DFBSD from VM to RM

Michael Neumann mneumann at ntecs.de
Wed Jul 23 11:14:10 PDT 2008


Sdävtaker wrote:
Hey,
Im doing setup of DFBSD2  in a VM to show my boss that it can provide
all the services we need. If i succed (i will) i will have to move it
to a real machine, is there a way to just move frm VM to RM? did
someone tried? or the best thing is do everything with script and then
rerun the whole process? I just wondering about the time that server
will be down while doing the second choice.
1) Make sure that DragonFly runs on the real machine. You can just do
   that by running the live cd installer.
2) You now have (at least) three choices:

  a) Copy the raw disk from VM to RM (using dd).

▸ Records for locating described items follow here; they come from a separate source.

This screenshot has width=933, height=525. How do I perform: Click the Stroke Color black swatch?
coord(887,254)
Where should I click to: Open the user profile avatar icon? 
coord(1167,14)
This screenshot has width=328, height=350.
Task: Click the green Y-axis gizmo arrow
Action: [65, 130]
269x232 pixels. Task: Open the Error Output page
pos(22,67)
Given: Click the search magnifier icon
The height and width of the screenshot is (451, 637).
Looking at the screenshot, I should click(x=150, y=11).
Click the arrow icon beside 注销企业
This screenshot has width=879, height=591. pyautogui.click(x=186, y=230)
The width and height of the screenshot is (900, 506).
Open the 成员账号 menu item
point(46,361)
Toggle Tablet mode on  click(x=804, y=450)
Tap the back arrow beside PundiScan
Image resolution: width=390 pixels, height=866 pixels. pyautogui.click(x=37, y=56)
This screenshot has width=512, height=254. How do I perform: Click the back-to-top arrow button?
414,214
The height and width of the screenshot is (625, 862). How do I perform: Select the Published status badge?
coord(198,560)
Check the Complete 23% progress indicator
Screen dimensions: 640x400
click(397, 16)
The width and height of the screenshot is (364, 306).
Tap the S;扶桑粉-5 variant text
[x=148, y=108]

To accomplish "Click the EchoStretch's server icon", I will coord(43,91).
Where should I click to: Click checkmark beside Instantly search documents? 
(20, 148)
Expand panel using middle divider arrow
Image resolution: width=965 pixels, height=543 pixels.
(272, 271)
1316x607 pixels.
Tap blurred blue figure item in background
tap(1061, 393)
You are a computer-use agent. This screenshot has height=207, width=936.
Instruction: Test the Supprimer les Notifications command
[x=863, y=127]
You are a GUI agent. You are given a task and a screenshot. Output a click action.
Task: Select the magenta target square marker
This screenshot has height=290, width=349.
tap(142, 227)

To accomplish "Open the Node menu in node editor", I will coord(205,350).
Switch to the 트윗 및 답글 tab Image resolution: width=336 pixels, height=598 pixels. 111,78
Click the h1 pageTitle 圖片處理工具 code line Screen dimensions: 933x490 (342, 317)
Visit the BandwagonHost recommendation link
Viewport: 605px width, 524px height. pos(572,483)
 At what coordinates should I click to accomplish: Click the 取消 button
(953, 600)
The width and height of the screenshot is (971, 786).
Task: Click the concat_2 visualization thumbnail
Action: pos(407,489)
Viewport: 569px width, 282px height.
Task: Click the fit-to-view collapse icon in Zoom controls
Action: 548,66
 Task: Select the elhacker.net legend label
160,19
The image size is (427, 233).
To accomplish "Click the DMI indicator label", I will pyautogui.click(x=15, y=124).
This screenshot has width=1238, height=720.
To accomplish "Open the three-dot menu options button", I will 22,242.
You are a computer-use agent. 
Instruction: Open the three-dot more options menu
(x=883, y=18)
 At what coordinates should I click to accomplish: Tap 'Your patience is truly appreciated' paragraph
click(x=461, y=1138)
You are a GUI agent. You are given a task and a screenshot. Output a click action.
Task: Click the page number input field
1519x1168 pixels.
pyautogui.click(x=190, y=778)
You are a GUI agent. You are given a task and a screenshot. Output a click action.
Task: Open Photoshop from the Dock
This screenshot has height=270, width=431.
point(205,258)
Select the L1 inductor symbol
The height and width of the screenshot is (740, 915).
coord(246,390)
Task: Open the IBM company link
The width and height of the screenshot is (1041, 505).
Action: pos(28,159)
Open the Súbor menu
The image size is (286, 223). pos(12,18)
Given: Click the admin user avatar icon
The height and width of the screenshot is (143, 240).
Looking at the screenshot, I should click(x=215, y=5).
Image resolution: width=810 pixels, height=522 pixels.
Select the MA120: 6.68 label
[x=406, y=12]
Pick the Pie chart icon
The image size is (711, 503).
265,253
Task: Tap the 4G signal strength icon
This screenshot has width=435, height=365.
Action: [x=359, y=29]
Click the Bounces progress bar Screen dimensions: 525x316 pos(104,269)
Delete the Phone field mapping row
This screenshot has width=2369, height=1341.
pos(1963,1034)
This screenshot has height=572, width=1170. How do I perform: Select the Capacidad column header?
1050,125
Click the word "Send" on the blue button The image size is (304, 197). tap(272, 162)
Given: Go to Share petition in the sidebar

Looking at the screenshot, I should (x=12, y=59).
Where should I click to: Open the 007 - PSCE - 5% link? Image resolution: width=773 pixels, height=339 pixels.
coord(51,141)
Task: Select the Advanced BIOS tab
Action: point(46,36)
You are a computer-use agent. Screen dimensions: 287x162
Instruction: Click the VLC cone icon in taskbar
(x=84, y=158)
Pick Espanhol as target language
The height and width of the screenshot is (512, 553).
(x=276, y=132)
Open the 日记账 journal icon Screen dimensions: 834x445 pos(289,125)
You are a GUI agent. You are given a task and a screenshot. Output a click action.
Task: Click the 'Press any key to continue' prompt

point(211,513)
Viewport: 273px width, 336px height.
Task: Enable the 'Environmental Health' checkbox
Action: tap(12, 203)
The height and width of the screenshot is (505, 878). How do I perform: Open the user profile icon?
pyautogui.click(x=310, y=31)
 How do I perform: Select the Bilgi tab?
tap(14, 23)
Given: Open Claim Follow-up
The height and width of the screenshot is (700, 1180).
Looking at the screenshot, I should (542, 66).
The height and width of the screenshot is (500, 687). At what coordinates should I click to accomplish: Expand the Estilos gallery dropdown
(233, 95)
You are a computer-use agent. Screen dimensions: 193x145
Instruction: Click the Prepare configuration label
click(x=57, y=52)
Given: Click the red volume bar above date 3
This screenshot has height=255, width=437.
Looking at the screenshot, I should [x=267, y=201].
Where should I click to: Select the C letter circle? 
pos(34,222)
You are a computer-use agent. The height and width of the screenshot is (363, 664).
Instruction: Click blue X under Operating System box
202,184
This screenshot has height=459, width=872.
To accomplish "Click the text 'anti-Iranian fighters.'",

     This might not be desired when you have
     a smaller DragonFly image on the VM than you'll have
     on the RM.
  b) File-system level copy.

     You could do a remote cpdup from VM to RM. Have your VM
     running somewhere you can access it via SSH.
     This is basically how the live cd installer works. It just
     cpdups the files from the live cd to the hard disk.
     It should be pretty fast to install a basic DragonFly
     system using the live cd installer and then doing a
     remote cpdup from the VM (ca. 30 minutes).
  c) Using Hammer migration.

     You'd need a small boot partition from /boot. The rest is a big
     hammer partition. Do that in your VM. Then create
     pseudo-filesystems (hammer pfs-master) for /usr etc.
     And install into the hammer filesystem (there is currently no
     support by the installer for hammer, but it should be pretty
     straight forward to move the files later on from the ufs to hammer
     partition). Once you did that, you only have to repeat
     partitioning, newfs'ing and pfs-creation on the RM
     (using the live-cd). Then you should be able to mirror the whole
     installation (except /boot) from the VM (using hammer mirror-copy).
     Once you did that, you have to upgrade the pseudo-fs's of the RM
     to become masters (hammer pfs-upgrade) so that you can mount them.
     However, this approach is a bit more advanced than the others.